O problema é que muitos dos católicos chineses, olhando para a história dos últimos cinqüenta anos, consideram que a fé autêntica exige a recusa de qualquer submissão ao poder civil. Como o senhor avalia essa perspectiva?
JIN: A postura da maioria dos fiéis chineses é a seguinte: em primeiro lugar, obedecemos ao ensinamento de Jesus, “dai a César o que é de César e a Deus o que é de Deus”. Sigamos também o que ensinou o apóstolo Paulo na carta aos romanos: “Todos sejam submissos às autoridades constituídas, uma vez que não há autoridade a não ser que seja dada por Deus, e as que existem são estabelecidas por Ele”. São Paulo diz também que “não há por que temer os governantes quando se faz o bem, mas, sim, quando se faz o mal”. Para ele, “devemos ser submissos, não apenas por medo da punição, mas também por razões de consciência”, e precisamos dar “a cada um o que lhe é devido: o tributo, a quem se deve o tributo; as taxas, a quem se devem as taxas; o temor, a quem se deve o temor; o respeito, a quem se deve o respeito”. Aqui, o governo do Partido Comunista se estabeleceu já faz sessenta anos, e desde então é o governo efetivo da China.
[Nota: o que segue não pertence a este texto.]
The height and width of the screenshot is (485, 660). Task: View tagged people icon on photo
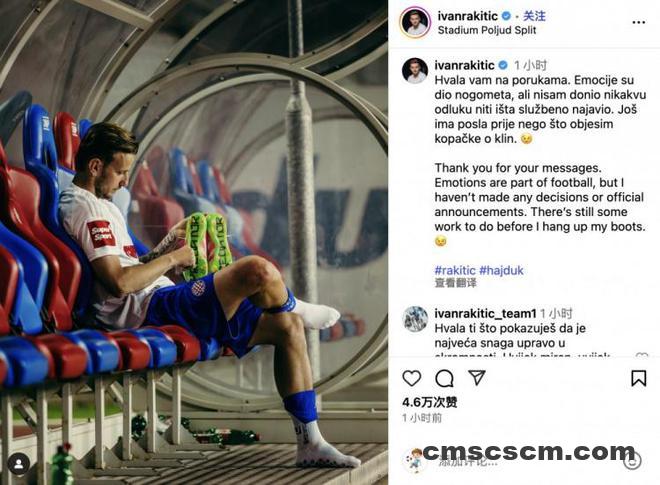(19, 464)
Os fatos das últimas décadas comprovam que o atual governo é o melhor na história da China Popular. Por que os católicos, que representam menos de 1% da população, deveriam se opor ao governo chinês?
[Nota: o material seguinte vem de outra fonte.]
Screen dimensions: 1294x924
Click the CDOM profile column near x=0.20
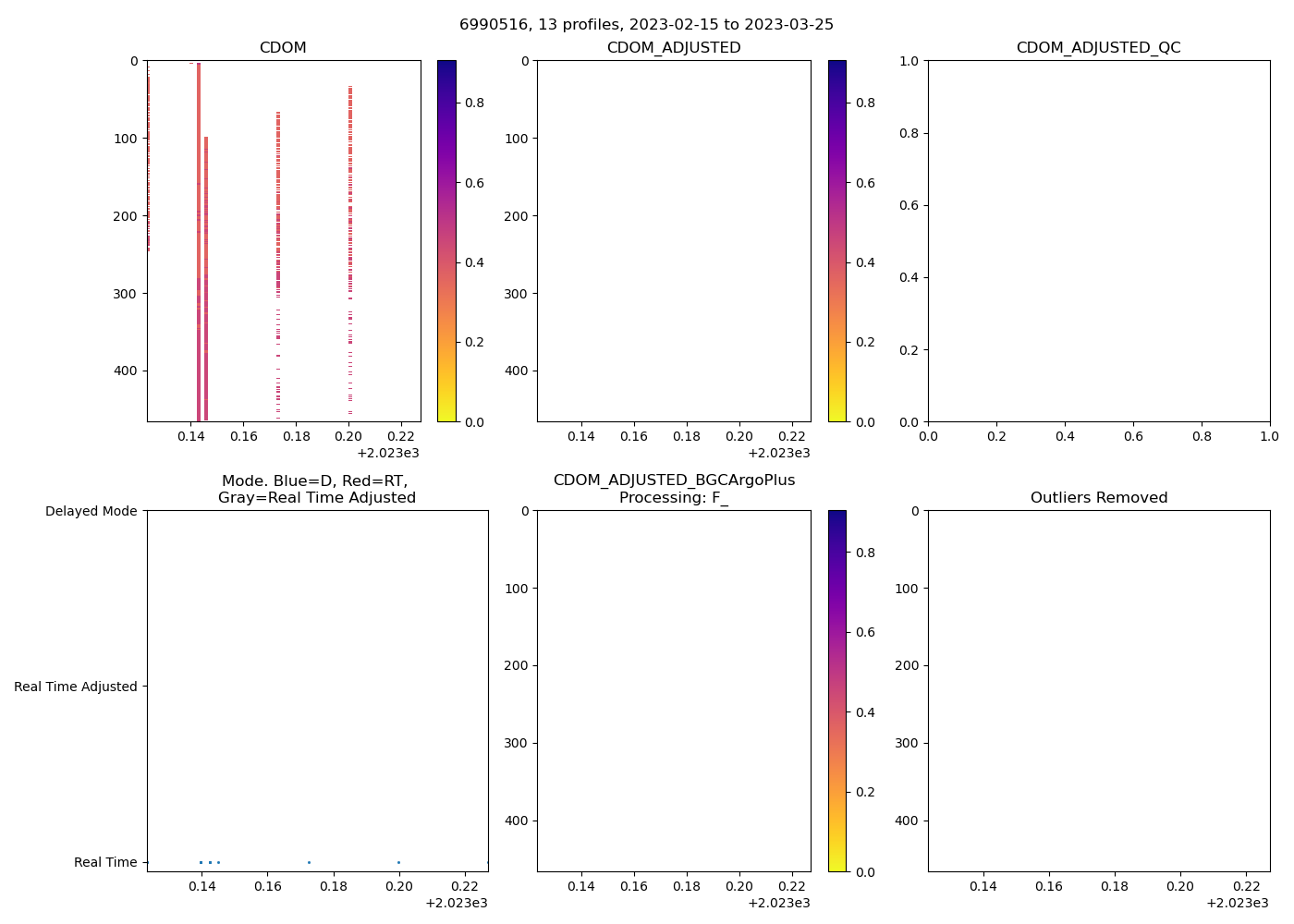(x=350, y=185)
A cúpula chinesa tem dificuldades para compreender a verdadeira natureza sacramental da Igreja, sempre considerada uma entidade política. Na sua opinião, o que pode ajudar a superar os equívocos e as reservas?
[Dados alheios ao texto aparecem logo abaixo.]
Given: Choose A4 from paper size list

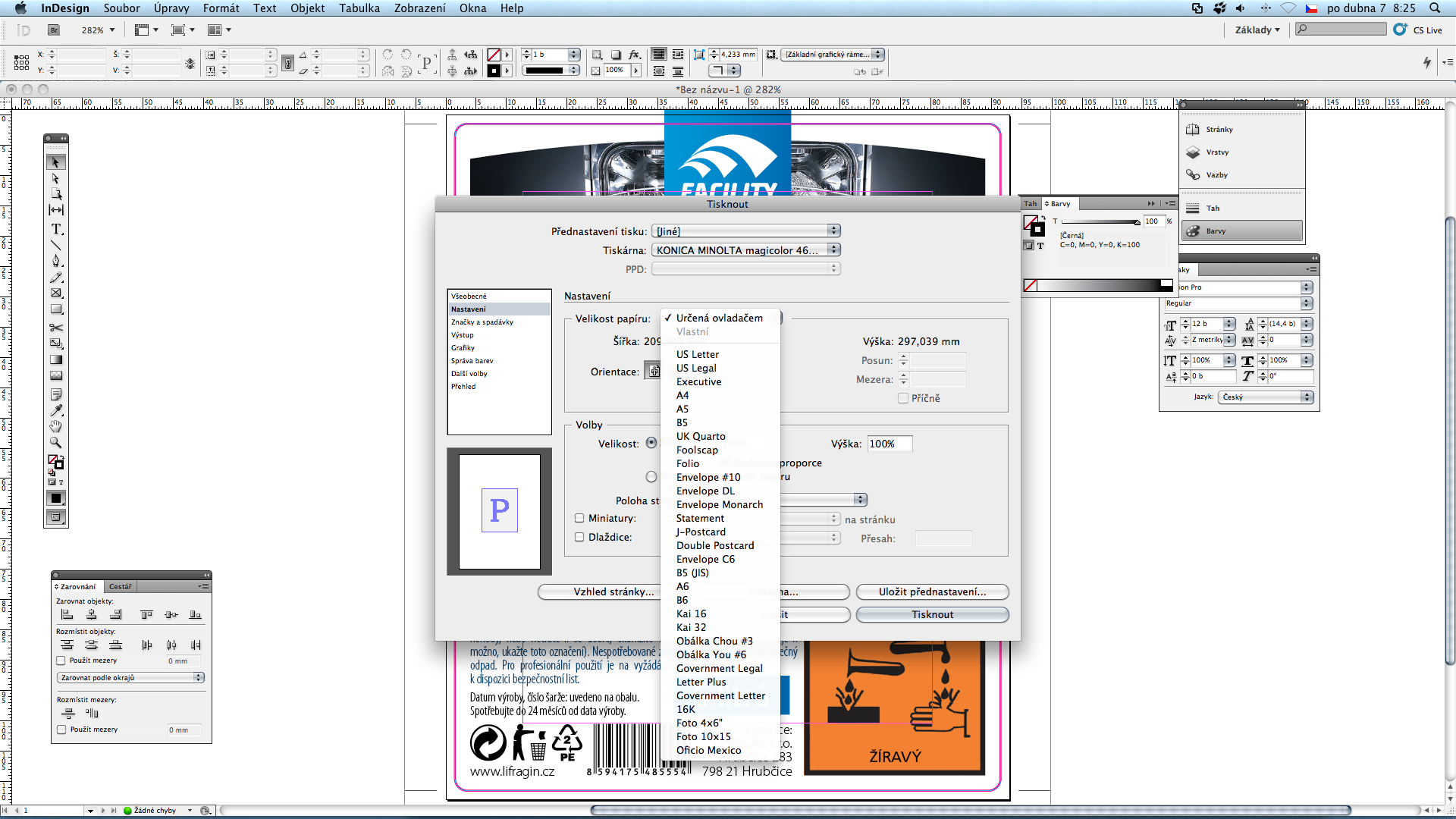Looking at the screenshot, I should tap(682, 396).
JIN: O governo chinês é materialista, pois toma o marxismo como parâmetro. A visão do governo chinês a respeito da religião dificilmente poderá se libertar dessa influência. As mudanças inesperadas na Europa Oriental confirmaram as opiniões que o governo chinês alimentava sobre o papel político exercido pela Igreja Católica. Eu acho que a realidade vai provar que o Vaticano não busca qualquer objetivo político, e, diante da realidade dos fatos, o governo chinês poderá mudar sua postura diante da Santa Sé.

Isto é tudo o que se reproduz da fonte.